A Defensoria Pública instaurou um procedimento contra o comandante dos Bombeiros de Pelotas Sandro da Cunha Euzébio por improbidade administrativa. O oficial tem uma página na internet que oferece um manual para montar plano de prevenção contra incêndio, o PPCI. Escrever livros não é ilegal, mas prestar consultoria privada, sim. O site garante poder tirar dúvidas direto com o autor.
O defensor Igor Menini desconfia da oferta: “em tese, teríamos alguém dando assessoria privada ou esclarecendo dúvidas de forma paga a terceiros e ao mesmo tempo julgando depois os planos de prevenção a incêndio.”
Para acessar o livro online, é preciso pagar uma taxa de R$ 100 e mais uma anuidade de R$ 50. Segundo o artigo 26 do estatuto da corporação, comercializar é vedado aos bombeiros, sob pena máxima de perda do cargo. O site é registrado no nome do major e tem e-mail e celular pessoal dele. A Gaúcha, se passando por cliente, conseguiu contato às 16h30, em horário de serviço – enquanto alguns comerciantes relatam chegar a comparecer mais de 10 vezes nos bombeiros para conseguir um horário na agenda dele.
O caso é de tamanha repercussão que, ano passado, até foi feita uma denúncia interna para o comando de Porto Alegre. Mas o mais grave é que o comandante poderia estar beneficiando àqueles que comprassem o material dele para dar preferência na hora de conceder o PPCI. A Defensoria cruza os dados para conferir a denúncia. Comerciantes depuseram que os Bombeiros não só induziriam a comprar o manual, como também a , supostamente, adquirir material em determinada loja: “o que nos causou surpresa é o relato de testemunhas informando que haveria uma facilitação mediante compra em determinados locais e compra da apostila”, informa Igor.

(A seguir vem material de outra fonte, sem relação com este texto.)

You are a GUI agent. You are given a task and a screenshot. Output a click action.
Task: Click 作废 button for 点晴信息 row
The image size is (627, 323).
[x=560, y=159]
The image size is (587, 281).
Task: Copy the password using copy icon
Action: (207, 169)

O fato é que hoje existem 12 mil pedidos parados no batalhão. A preocupação é que micro e pequenas empresas estão falindo ou atuando na ilegalidade – porque o PPCI é pré-requisito para conseguir alvará de funcionamento da prefeitura. A média de espera é de 4 meses, mas há relatos de gente que aguarda desde 2010. Para maquiar as estatísticas, os bombeiros estariam cancelando pedidos e abrindo novos protocolos a cada mudança exigida.
O comando ainda ficou famoso ao interditar no dia da abertura três grandes eventos da cidade – a expofeira de 2013 por novas demandas 3 dias antes da abertura da feira, o carnaval, que teve de ser adiado e causou tumulto entre os foliões e a fenadoce ano passado e deste ano, que abriu com atraso após vistoria de última hora dos Bombeiros.
A repercussão é tanta que as sete maiores entidades representativas da cidade – como sinduscon e associação rural – pediram ao vice-governador, por escrito, a saída do comandante neste ano por má gestão. O problema é antigo: em 2013, o 3º comando já havia solicitado a Porto Alegre uma abertura de sindicância. Entidandes reclamam que a cada visita, uma nova exigência é feita. Duas audiências foram feitas na Câmara de Vereadores, o que levou o comando regional a formar uma força tarefa para tentar entender o problema e agilizar os processos.
Contraponto
Por e-mail, o major Euzébio disse que "meu manual possui registro e reconhecimento pela corporação, que inclusive estimulada a elaboração de manuais técnicos, os quais contribuem para o progresso na carreira. Evidentemente que não cometo nenhuma das ações questionadas". Ele ainda salientou a importância da obra: "O Manual PPCI Fácil tem servido nossa sociedade, sendo inclusive que foi utilizado como referencial teórico no Inquérito Policial Militar do incêndio na Boate Kiss".